Confinamiento convencido, no privación de libertad
Poco antes de
decretarse el estado de alarma y la restricción de salidas al exterior de
nuestras viviendas estuve tapeando con unos amigos en un bar, siguiendo la
agradable rutina de la noche de los viernes. El virus que nos ataca tan
ferozmente era ya tema de conversación y yo mismo pensé que pasar un par de
horas en un establecimiento lleno de gente muy próxima consumiendo alimentos y
usando vasos, platos y cubiertos cuya perfecta higiene escapa al propio control
no resultaba muy prudente en las circunstancias en las que estábamos.
El siguiente
viernes pensé mostrar a mis amigos mi recelo, pero no hizo falta: ellos mismos ya
habían hablado entre sí de la inconveniencia de reunirnos. Muy pocos días
después se decretó el confinamiento. Puede decirse que el sentido común
precedió a la norma. Cierto es que inicialmente me parecieron excesivas las
restricciones, pero enseguida concluí que lo que individualmente puede
considerarse seguro y aceptable, por ejemplo, en mi caso, irme a la playa a
pasear en solitario, dejaba de serlo si lo mismo hacían, con el mismo derecho,
miles de personas a la vez.
Está
demostrado que la restricción del contacto humano es altamente eficaz para
luchar contra este enemigo que nos visita sin haber sido llamado pero que, de
hecho, está ahí.
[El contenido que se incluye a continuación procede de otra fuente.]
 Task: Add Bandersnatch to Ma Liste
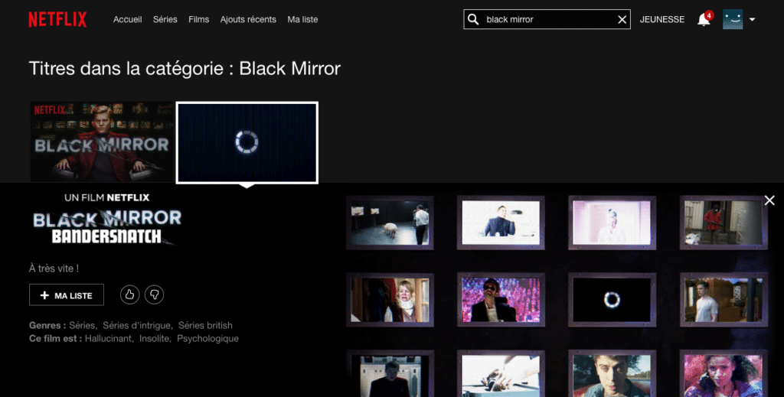(67, 295)

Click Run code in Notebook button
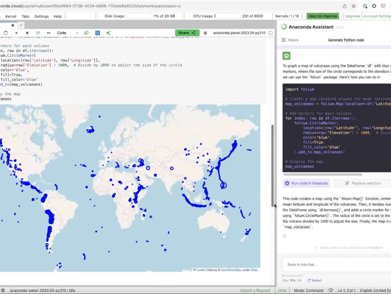click(306, 183)
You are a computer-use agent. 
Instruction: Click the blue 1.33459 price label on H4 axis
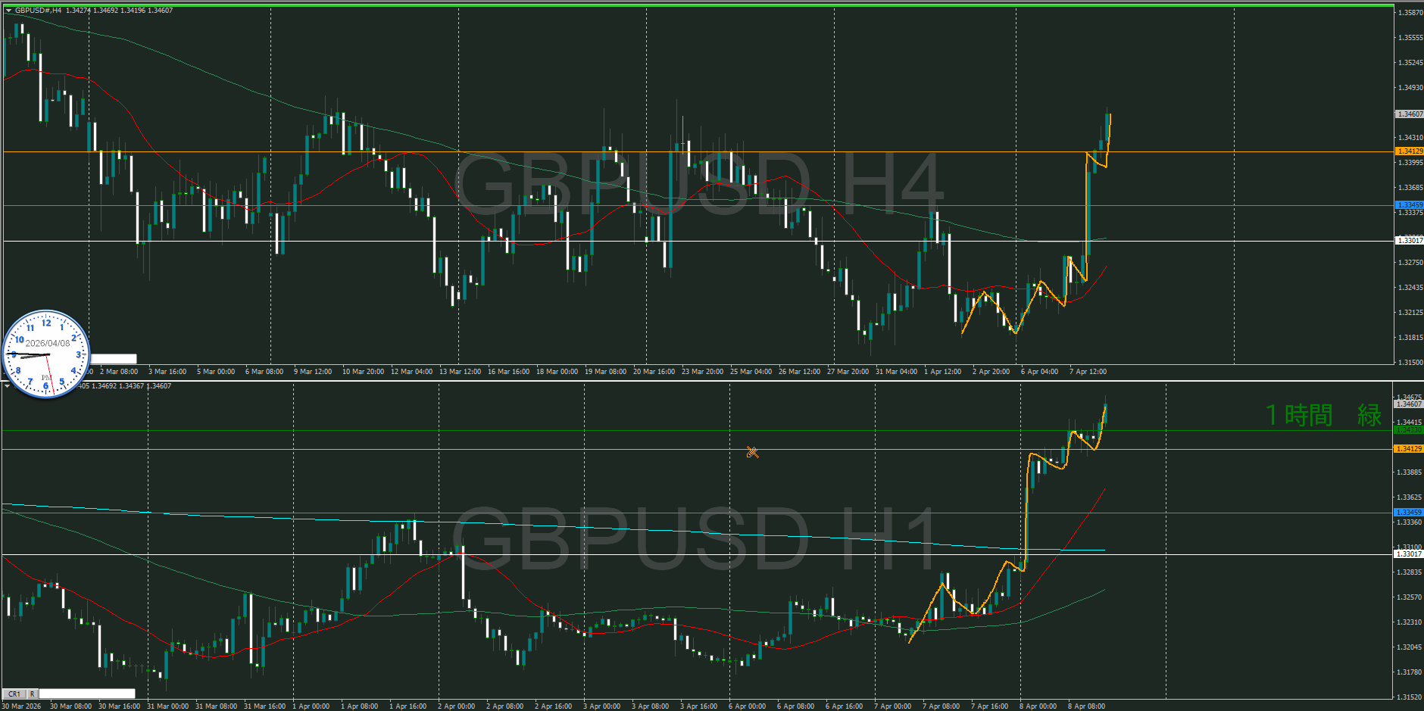pos(1409,205)
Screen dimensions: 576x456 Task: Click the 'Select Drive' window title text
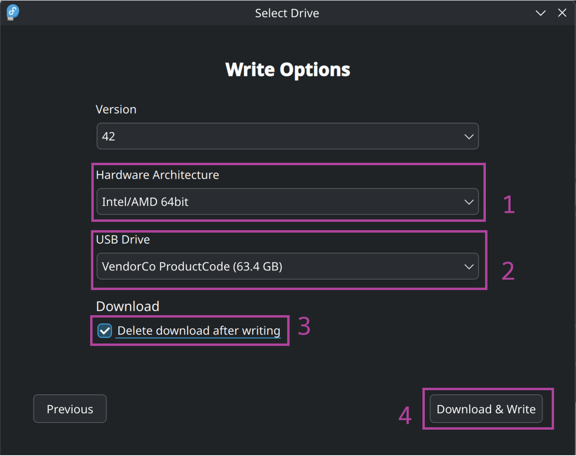287,13
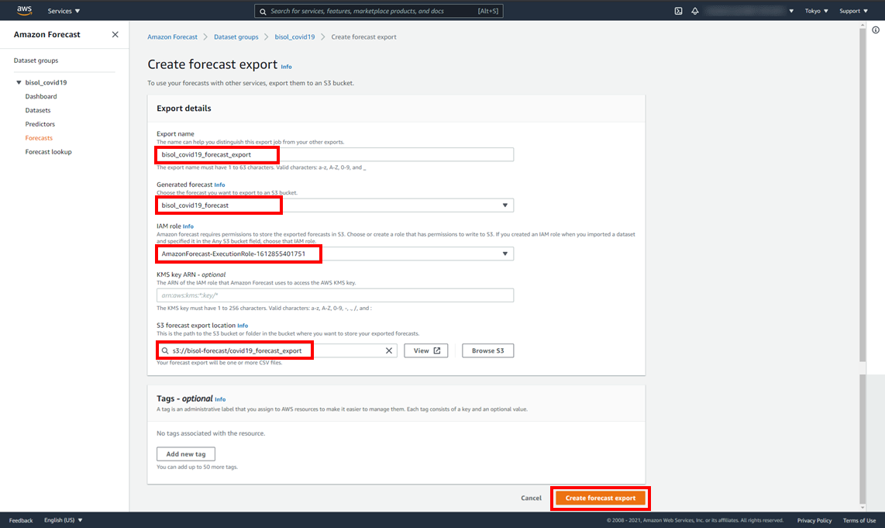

La impuesta, por otra
parte, es compatible con atender a las propias necesidades. Comporta, por
supuesto, renunciar a la libertad de movimientos y a disfrutar de pequeñas y
medianas satisfacciones normalmente a nuestro alcance. Pero, afortunadamente,
con los medios de los que disponemos podemos gozar sin salir de nuestra
vivienda de numerosas actividades lúdicas y culturales a las que probablemente
no podemos destinar ordinariamente el tiempo que quisiéramos.
Además, estar
menos acompañado favorece la reflexión interior, de la que tan necesitados
estamos siempre. Por ejemplo, entre tantos otros posibles, muchas personas que
juzgan con frivolidad la privación de libertad por razones penales y consideran
que nuestros presos viven en hoteles de cinco estrellas, podrán comprobar que
la clave de la aflicción de los internos no está en la calidad de las
instalaciones, sino en la restricción, total y no relativa, de la libertad
ambulatoria. También comprenderemos mejor a las personas que desempeñan
trabajos incompatibles con moverse libremente, como el transporte marítimo o la
pesca de altura, entre otras. Y a esas personas, muchas veces niños de corta
edad, que por accidentes y enfermedades diversas sufren convalecencias
prolongadas, que soportan resignadamente. Pensemos, por fin, en que el
afrontamiento positivo de las dificultades de la vida es un medicamento que
reporta grandes beneficios físicos y psicológicos.
Y, además,
obedece a un fin tan importante como proteger nuestra vida y contribuir a
proteger la de los demás. Por ello la aceptación pacífica de esta imposición,
inevitable por lo demás, no debe entenderse como una renuncia sin sentido a la
propia libertad, como algunos conocidos escritores han expresado estos días,
sino como una actitud de madura y serena aceptación de ese principio tan
invocado, pero lamentablemente tan poco seguido, de que nuestra libertad tiene
el límite de la libertad de los demás.